Há indícios de que o Instituto da Vinha e do Vinho favoreceu associações ligadas ao Francisco Pavão, manipulando a composição do conselho geral para perpetuar o controlo de suspeitos de corrupção.

Natacha Teixeira

Presidente do conselho geral da Comissão Vitivinícola Regional de Trás-os-Montes

“Há indícios de que o IVV favoreceu associações ligadas ao Francisco Pavão, manipulando a composição do conselho geral para perpetuar o controlo de suspeitos de corrupção. A Associação de Produtores De Vinho De Trás-os-Montes (VT-APE), uma das envolvidas, não cumpre os requisitos estatutários, mas o IVV atribuiu-lhe um peso considerável no conselho, levantando suspeitas de manipulação pois recusou determinantemente as decisões fundamentadas e processualmente corretas dos órgãos da Direção (com decisão colegial) e do conselho geral da CVRTM”, acusa Natacha Teixeira.

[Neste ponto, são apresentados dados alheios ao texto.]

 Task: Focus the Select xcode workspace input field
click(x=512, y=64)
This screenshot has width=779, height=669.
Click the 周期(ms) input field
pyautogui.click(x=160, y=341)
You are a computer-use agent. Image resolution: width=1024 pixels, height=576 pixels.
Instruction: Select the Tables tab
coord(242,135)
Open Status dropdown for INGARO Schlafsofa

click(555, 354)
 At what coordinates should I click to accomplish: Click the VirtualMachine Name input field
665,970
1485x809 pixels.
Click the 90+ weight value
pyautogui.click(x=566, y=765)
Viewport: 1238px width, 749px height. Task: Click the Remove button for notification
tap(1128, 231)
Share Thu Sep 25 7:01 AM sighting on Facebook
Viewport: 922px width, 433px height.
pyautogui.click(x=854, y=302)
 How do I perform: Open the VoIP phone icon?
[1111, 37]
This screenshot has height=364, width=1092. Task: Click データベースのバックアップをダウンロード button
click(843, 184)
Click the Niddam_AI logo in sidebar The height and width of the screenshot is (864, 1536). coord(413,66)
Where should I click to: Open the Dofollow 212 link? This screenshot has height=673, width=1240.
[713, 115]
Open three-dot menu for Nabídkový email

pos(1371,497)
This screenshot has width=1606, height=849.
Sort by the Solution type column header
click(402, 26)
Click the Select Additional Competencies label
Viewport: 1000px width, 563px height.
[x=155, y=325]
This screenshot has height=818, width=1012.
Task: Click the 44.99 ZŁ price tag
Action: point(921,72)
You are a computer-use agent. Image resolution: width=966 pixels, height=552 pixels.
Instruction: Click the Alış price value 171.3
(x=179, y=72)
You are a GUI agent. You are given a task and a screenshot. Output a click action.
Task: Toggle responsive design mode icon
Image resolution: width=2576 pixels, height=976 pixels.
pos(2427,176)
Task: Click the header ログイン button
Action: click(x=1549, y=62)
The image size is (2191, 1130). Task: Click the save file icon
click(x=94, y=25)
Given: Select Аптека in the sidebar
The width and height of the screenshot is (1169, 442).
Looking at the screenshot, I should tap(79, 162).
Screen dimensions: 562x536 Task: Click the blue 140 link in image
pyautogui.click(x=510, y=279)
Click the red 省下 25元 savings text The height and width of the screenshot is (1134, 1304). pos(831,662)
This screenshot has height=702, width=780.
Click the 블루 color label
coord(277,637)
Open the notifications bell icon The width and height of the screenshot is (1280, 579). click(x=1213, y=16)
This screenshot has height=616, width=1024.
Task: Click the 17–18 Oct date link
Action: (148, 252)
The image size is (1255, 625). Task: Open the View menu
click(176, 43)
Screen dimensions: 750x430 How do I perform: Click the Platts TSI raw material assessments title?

Em declarações ao ECO, acrescenta que “existem também suspeitas de que cooperativas foram injustamente excluídas (Valpaços e Ribadouro) e que houve manipulação na distribuição de conselheiros a favor da Associação dos Produtores em Proteção Integrada de Trás-os-Montes e Alto Douro (APPITAD) e da VT-APE, ambas associações de Francisco Pavão”.

O conselho geral da Comissão Vitivinícola Regional de Trás-os-Montes é constituído por um total de 16 conselheiros: oito conselheiros do setor da produção e oito conselheiros do setor do comércio. A produtora conta ainda que “o próximo conselho geral contará com duas associações de Francisco Pavão: a Appitad e a VT-APE.”

“A primeira suspeita de centralizar em si a contabilidade paralela da CVRTM de fundos financiados e de serem os seus produtos (azeite) que ao longo dos anos estão nos stands internacionais de eventos também financiados com fundos atribuídos ao setor vinícola da CVRTM, entenda-se só vinhos de Trás-os-Montes; a outra entidade, a VT-APE não tem órgão constituídos, o contabilista que certifica as contas é quem gere os dinheiros da entidade, e tem a sede na morada de um banco”, resume. O IVV atribui à VT-APE o peso de 31,25% do conselho geral.

Natacha Teixeira, presidente do conselho geral da Comissão Vitivinícola Regional de Trás-os-Montes

“Há fortes indícios de que o próximo conselho geral da CVTM, que toma posse a 13 de setembro, foi constituído irregularmente pelo IVV para ser favorável aos suspeitos de corrupção e os manter no controlo da CVRTM, por supostos motivos de amizade e filiação”, denuncia Natacha Teixeira.

O presidente do IVV reage ao ECO que o instituto “assumiu o processo eleitoral relativo à designação do conselho geral pelo que, estando este órgão constituído, a eleição dos restantes órgãos, nomeadamente presidente do conselho geral, da direção e do conselho fiscal será prosseguido pelo novo conselho geral”.

A presidente do conselho geral do organismo suspeita ainda de “má gestão de fundos públicos”, “favorecimento de fornecedores” e “outras práticas ilícitas”. Natacha Teixeira exemplifica que os “produtores desconhecem e não beneficiaram do projeto Heritage Wines, cujo financiamento anda à volta dos 300 mil euros”. Lamenta que o IVV não tenha tomada as medidas necessárias depois da denúncia que fez em abril e pede a “implementação de auditorias e medidas de transparência para corrigir estas falhas”.

A produtora pede ainda um esclarecimento no processo de destilação de crise e diz não compreender o motivo do valor para esta campanha de 2022/2023 variar entre 0,44 e 0,48 cêntimos para a região de Trás-os-Montes, o “valor mais baixo do país”.

Natacha Teixeira, que é também administradora da Quinta do Sobreiró, diz-se “chocada” com as “ilegalidades que tem encontrado” e nota ainda que “se soubesse da dimensão do problema não teria aceitado o cargo em fevereiro da presidência do conselho geral”.